→ Consigne 1
D'après le texte à lire, qui a administré les sacrements de l'initiation chrétienne ?
→ Consigne 2
Reproduisez à l'identique le passage du texte à lire allant de « Par la grâce » jusqu'à « consciente et manifeste. ».

Hier soir, veille de Pâques, je me suis converti à la religion catholique,
renonçant ainsi à mon ancienne foi musulmane.
Par la grâce divine, la lumière est finalement apparue au fruit sain et mûr
d’une longue gestation vécue dans la souffrance et la joie, entre la
réflexion profonde et intime et l’expression consciente et manifeste.
Je suis particulièrement reconnaissant envers Sa Sainteté le pape Benoît
XVI, qui m’a administré les sacrements de l’initiation chrétienne – Baptême,
Confirmation et Eucharistie – en la basilique Saint-Pierre, au cours de la
célébration solennelle de la Veillée Pascale. J’ai pris le nom chrétien le
plus simple et le plus explicite: “Cristiano“. Depuis hier soir, je
m’appelle donc Magdi Cristiano Allam.
Pour moi, c’est le plus beau jour de ma vie. Pour un croyant, recevoir le
don de la foi chrétienne de la main du Saint Père le jour de la fête de la
Résurrection du Christ est un privilège sans égal et un bien inestimable.
A presque 56 ans, c’est, à ma modeste échelle, un fait historique,
exceptionnel et inoubliable, qui marque un tournant radical et définitif par
rapport au passé. Le miracle de la Résurrection du Christ s’est reflété sur
mon âme, en la libérant des ténèbres d’une prédication où la haine et
l’intolérance à l’égard du “différent“, condamné sans examen comme “ennemi“,
l’emportent sur l’amour et le respect du “prochain“ qui reste toujours et en
tout cas une “personne“. De la même manière, mon esprit s’est affranchi de
l’obscurantisme d’une idéologie qui légitime le mensonge et la
dissimulation, ainsi que la mort violente, ce qui conduit à l’homicide et au
suicide, la soumission aveugle et la tyrannie. J’ai ainsi pu adhérer à la
religion authentique de la Vérité, de la Vie et de la Liberté. A l’occasion
de ma première fête de Pâques comme chrétien, j’ai découvert non seulement
Jésus mais aussi, pour la première fois, le vrai et unique Dieu, qui est le
Dieu de la Foi et de la Raison.

→ Données fournies
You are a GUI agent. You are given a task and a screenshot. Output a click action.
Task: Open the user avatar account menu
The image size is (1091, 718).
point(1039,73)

→ Corrigé 1
Sa Sainteté le pape Benoît XVI.

→ Corrigé 2
Par la grâce divine, la lumière est finalement apparue au fruit sain et mûr
d’une longue gestation vécue dans la souffrance et la joie, entre la
réflexion profonde et intime et l’expression consciente et manifeste.